Para se entender a nova importância das linguagens e o desafio de combiná-las, vamos aqui apresentar um pequeno teste de reportagem.
Questão 1) Você é repórter de um jornal, com atuação multimídia em um grupo de comunicação. Qual deveria ser seu procedimento quando chegasse ao local de um incêndio para o qual foi mandado cobrir, no início da manhã, em um prédio em uma cidade próxima?
Questão 2) Qual deveria ser o enfoque da notícia para o jornal no dia seguinte?
Em décadas passadas, um jovem repórter que desembarcasse no local do incêndio preocuparia-se tão-somente em recolher os dados de sempre, acompanhar a evolução do incêndio e, se assumisse grandes proporções, pedir reforço antes de voltar para a redação e redigir sua notícia no fim da tarde ou início da noite.
Agora, um repórter que chega ao local de um incêndio deve fazer uma avaliação imediata da situação e tomar em minutos uma série de decisões, a fim de explorar ao máximo cada linguagem de comunicação. É muito provável que a primeira informação sobre o incêndio, narrada por celular, privilegie a instantaneidade da rádio, que requer velocidade máxima e dispensa montagens de links de transmissão de imagens ao vivo. Na rádio, o repórter relataria os dados básicos: dimensões do incêndio, número de bombeiros mobilizados, a existência ou não de feridos ou pessoas presas no prédio e, ainda, como o trânsito está sendo afetado.
Em seguida, o repórter registraria algumas imagens com o celular e as transmitiria para o site do jornal – é bem possível que a equipe da redação 24 horas já tenha usado o boletim para a rádio para desovar pela internet as primeiras informações.
Não acabou ainda. E estamos há menos de meia hora na cobertura. Se o incêndio é gigantesco, uma transmissão ao vivo pela TV pode ser providenciada com o cinegrafista que acabou de chegar ao local. Mas digamos que os bombeiros controlaram o fogo e não haja feridos. É hora de fechar uma matéria rápida para o noticiário da TV ao meio-dia. O ponto alto são as imagens do combate ao fogo e do trânsito congestionado, além da notícia de que o incêndio foi debelado.
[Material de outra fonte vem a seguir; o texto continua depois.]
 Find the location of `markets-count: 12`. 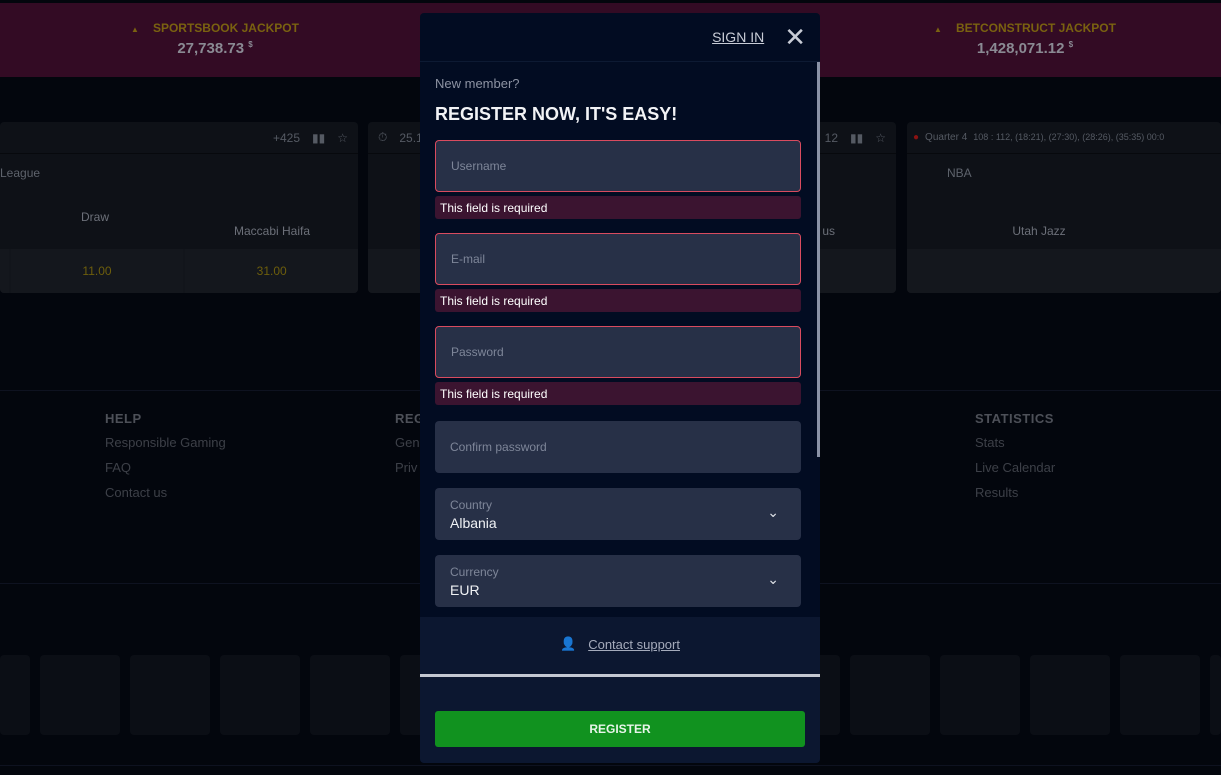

É uma matéria para matar a curiosidade da população que via os rolos de fumaça subindo no horizonte e não sabia do que se tratava.
E o jornal? Vai repetir a instantaneidade da rádio, concorrer com a velocidade multimídia da internet e disputar atenção com a irresistível atratividade das imagens em movimento da TV? Agora é hora de o repórter comer um sanduíche de almoço e ir além na apuração em campo. A notícia sobre o que ocorreu, quem se envolveu, onde foi e quando aconteceu já foi divulgada exaustivamente pelas demais mídias. O jornal em papel deve acordar o leitor no dia seguinte respondendo a questões para as quais não houve tempo hábil e nem a linguagem mais apropriada para tratar nos outros meios: por que o fogo começou, como os bombeiros atuaram, o que pode ser feito para se evitar a repetição do acidente.
Um mesmo assunto e quatro linguagens. Daqui para a frente, o melhor jornalismo será aquele capaz de entender as virtudes de cada mídia e transitar adequadamente em cada plataforma. Já não há mais tempo do público a perder – a atenção dele é disputada segundo a segundo e se desvia a todo instante. Por isso, repetições, mesmices e uso inadequado de mídias sepultarão veículos e jornalistas que não enxergarem a mudança. E o jornalismo, queiramos ou não, será um exercício instantâneo de avaliação da melhor mídia para se divulgar uma mesma mensagem.